→ **Working data**

________________

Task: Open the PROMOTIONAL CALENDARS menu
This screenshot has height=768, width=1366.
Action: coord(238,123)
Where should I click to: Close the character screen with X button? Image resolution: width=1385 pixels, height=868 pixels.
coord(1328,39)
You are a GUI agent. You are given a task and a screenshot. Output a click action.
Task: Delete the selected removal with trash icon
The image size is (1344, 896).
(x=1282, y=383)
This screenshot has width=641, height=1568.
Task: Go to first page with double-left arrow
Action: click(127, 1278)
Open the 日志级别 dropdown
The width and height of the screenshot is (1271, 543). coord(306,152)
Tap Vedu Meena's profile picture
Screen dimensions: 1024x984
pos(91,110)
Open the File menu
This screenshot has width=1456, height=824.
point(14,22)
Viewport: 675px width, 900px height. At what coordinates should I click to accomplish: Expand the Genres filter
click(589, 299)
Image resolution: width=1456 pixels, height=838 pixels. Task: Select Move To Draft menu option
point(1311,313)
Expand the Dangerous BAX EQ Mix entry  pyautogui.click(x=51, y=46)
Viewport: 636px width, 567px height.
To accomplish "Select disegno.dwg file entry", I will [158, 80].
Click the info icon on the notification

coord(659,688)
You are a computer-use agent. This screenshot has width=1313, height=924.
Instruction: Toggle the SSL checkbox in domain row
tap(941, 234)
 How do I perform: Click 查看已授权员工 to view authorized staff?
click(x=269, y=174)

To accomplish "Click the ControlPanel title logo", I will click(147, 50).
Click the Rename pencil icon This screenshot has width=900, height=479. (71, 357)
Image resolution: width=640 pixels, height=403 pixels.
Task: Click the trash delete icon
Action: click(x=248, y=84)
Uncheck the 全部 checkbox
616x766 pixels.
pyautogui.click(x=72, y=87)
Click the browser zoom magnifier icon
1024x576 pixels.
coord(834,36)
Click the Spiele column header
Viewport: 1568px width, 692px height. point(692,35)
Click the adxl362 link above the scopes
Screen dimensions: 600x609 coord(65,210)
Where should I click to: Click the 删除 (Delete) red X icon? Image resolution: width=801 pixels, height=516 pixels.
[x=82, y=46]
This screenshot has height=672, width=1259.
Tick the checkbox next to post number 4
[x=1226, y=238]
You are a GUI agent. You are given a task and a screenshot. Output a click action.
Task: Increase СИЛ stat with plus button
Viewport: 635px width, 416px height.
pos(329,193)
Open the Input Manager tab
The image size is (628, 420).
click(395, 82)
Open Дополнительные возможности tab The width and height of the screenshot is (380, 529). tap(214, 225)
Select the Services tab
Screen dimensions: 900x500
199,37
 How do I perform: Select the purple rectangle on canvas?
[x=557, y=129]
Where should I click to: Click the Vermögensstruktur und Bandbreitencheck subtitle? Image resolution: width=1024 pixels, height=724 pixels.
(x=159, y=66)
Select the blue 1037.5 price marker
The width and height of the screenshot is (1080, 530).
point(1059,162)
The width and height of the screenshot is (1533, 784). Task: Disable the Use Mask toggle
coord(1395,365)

________________

→ **Objective**
Lay out every line of the entries above as a JSON list of strings, one string per line, leaving out blank lines.

→ **Response to this task**
[
  "Task: Open the PROMOTIONAL CALENDARS menu",
  "This screenshot has height=768, width=1366.",
  "Action: coord(238,123)",
  "Where should I click to: Close the character screen with X button? Image resolution: width=1385 pixels, height=868 pixels.",
  "coord(1328,39)",
  "You are a GUI agent. You are given a task and a screenshot. Output a click action.",
  "Task: Delete the selected removal with trash icon",
  "The image size is (1344, 896).",
  "(x=1282, y=383)",
  "This screenshot has width=641, height=1568.",
  "Task: Go to first page with double-left arrow",
  "Action: click(127, 1278)",
  "Open the 日志级别 dropdown",
  "The width and height of the screenshot is (1271, 543). coord(306,152)",
  "Tap Vedu Meena's profile picture",
  "Screen dimensions: 1024x984",
  "pos(91,110)",
  "Open the File menu",
  "This screenshot has width=1456, height=824.",
  "point(14,22)",
  "Viewport: 675px width, 900px height. At what coordinates should I click to accomplish: Expand the Genres filter",
  "click(589, 299)",
  "Image resolution: width=1456 pixels, height=838 pixels. Task: Select Move To Draft menu option",
  "point(1311,313)",
  "Expand the Dangerous BAX EQ Mix entry  pyautogui.click(x=51, y=46)",
  "Viewport: 636px width, 567px height.",
  "To accomplish \"Select disegno.dwg file entry\", I will [158, 80].",
  "Click the info icon on the notification",
  "coord(659,688)",
  "You are a computer-use agent. This screenshot has width=1313, height=924.",
  "Instruction: Toggle the SSL checkbox in domain row",
  "tap(941, 234)",
  " How do I perform: Click 查看已授权员工 to view authorized staff?",
  "click(x=269, y=174)",
  "To accomplish \"Click the ControlPanel title logo\", I will click(147, 50).",
  "Click the Rename pencil icon This screenshot has width=900, height=479. (71, 357)",
  "Image resolution: width=640 pixels, height=403 pixels.",
  "Task: Click the trash delete icon",
  "Action: click(x=248, y=84)",
  "Uncheck the 全部 checkbox",
  "616x766 pixels.",
  "pyautogui.click(x=72, y=87)",
  "Click the browser zoom magnifier icon",
  "1024x576 pixels.",
  "coord(834,36)",
  "Click the Spiele column header",
  "Viewport: 1568px width, 692px height. point(692,35)",
  "Click the adxl362 link above the scopes",
  "Screen dimensions: 600x609 coord(65,210)",
  "Where should I click to: Click the 删除 (Delete) red X icon? Image resolution: width=801 pixels, height=516 pixels.",
  "[x=82, y=46]",
  "This screenshot has height=672, width=1259.",
  "Tick the checkbox next to post number 4",
  "[x=1226, y=238]",
  "You are a GUI agent. You are given a task and a screenshot. Output a click action.",
  "Task: Increase СИЛ stat with plus button",
  "Viewport: 635px width, 416px height.",
  "pos(329,193)",
  "Open the Input Manager tab",
  "The image size is (628, 420).",
  "click(395, 82)",
  "Open Дополнительные возможности tab The width and height of the screenshot is (380, 529). tap(214, 225)",
  "Select the Services tab",
  "Screen dimensions: 900x500",
  "199,37",
  " How do I perform: Select the purple rectangle on canvas?",
  "[x=557, y=129]",
  "Where should I click to: Click the Vermögensstruktur und Bandbreitencheck subtitle? Image resolution: width=1024 pixels, height=724 pixels.",
  "(x=159, y=66)",
  "Select the blue 1037.5 price marker",
  "The width and height of the screenshot is (1080, 530).",
  "point(1059,162)",
  "The width and height of the screenshot is (1533, 784). Task: Disable the Use Mask toggle",
  "coord(1395,365)"
]